Task requirements -
The records are to be copied word for word, and the pictures dropped.

Data in this exercise -
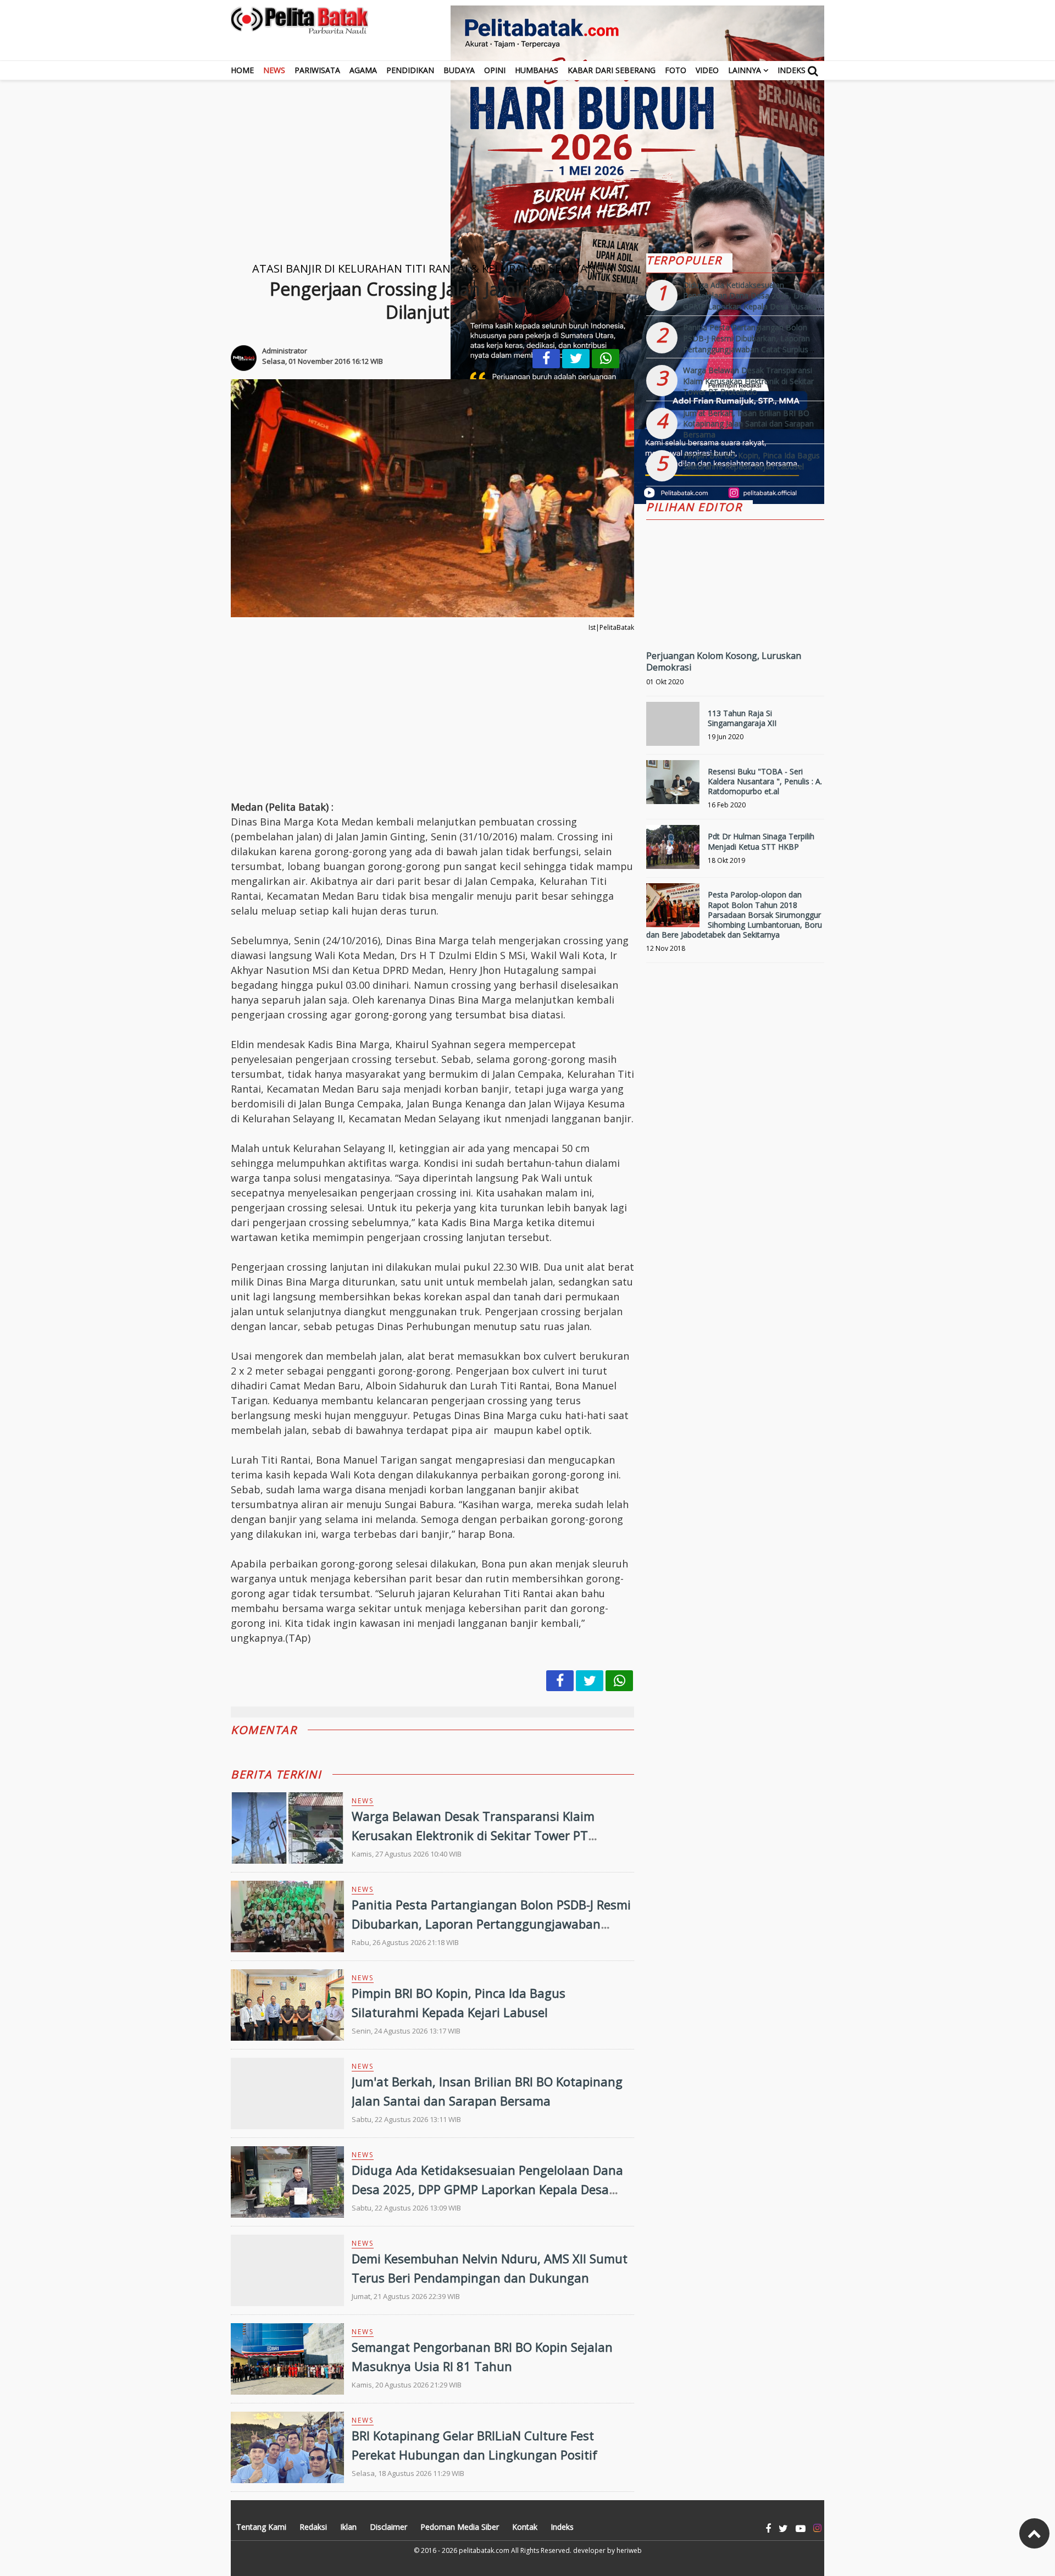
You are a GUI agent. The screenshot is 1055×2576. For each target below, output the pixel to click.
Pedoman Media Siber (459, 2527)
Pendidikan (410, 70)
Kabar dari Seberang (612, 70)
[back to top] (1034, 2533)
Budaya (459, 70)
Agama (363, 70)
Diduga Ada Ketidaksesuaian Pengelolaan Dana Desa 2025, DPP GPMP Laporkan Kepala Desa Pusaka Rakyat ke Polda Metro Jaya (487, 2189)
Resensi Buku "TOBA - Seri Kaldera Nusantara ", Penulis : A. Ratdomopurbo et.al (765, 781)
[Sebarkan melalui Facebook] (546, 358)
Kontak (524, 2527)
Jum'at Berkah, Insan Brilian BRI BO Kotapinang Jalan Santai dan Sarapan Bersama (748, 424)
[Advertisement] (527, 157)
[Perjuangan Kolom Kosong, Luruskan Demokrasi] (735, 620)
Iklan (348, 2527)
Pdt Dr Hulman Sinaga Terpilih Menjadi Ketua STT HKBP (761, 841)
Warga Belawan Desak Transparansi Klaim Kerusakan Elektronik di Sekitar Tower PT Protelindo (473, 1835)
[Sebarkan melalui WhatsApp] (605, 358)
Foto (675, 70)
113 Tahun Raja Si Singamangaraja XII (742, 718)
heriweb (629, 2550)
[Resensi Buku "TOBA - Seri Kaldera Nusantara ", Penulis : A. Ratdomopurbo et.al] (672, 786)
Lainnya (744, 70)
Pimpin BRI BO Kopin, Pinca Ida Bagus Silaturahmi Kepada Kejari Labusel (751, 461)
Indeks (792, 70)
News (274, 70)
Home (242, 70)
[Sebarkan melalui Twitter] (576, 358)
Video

Response below -
You are a GUI agent. The screenshot is 1055×2576. For each target below, output the pixel to click.
Pedoman Media Siber (459, 2527)
Pendidikan (410, 70)
Kabar dari Seberang (612, 70)
[back to top] (1034, 2533)
Budaya (459, 70)
Agama (363, 70)
Diduga Ada Ketidaksesuaian Pengelolaan Dana Desa 2025, DPP GPMP Laporkan Kepala Desa Pusaka Rakyat ke Polda Metro Jaya (487, 2189)
Resensi Buku "TOBA - Seri Kaldera Nusantara ", Penulis : A. Ratdomopurbo et.al (765, 781)
[Sebarkan melalui Facebook] (546, 358)
Kontak (524, 2527)
Jum'at Berkah, Insan Brilian BRI BO Kotapinang Jalan Santai dan Sarapan Bersama (748, 424)
[Advertisement] (527, 157)
[Perjuangan Kolom Kosong, Luruskan Demokrasi] (735, 620)
Iklan (348, 2527)
Pdt Dr Hulman Sinaga Terpilih Menjadi Ketua STT HKBP (761, 841)
Warga Belawan Desak Transparansi Klaim Kerusakan Elektronik di Sekitar Tower PT Protelindo (473, 1835)
[Sebarkan melalui WhatsApp] (605, 358)
Foto (675, 70)
113 Tahun Raja Si Singamangaraja XII (742, 718)
heriweb (629, 2550)
[Resensi Buku "TOBA - Seri Kaldera Nusantara ", Penulis : A. Ratdomopurbo et.al] (672, 786)
Lainnya (744, 70)
Pimpin BRI BO Kopin, Pinca Ida Bagus Silaturahmi Kepada Kejari Labusel (751, 461)
Indeks (792, 70)
News (274, 70)
Home (242, 70)
[Sebarkan melalui Twitter] (576, 358)
Video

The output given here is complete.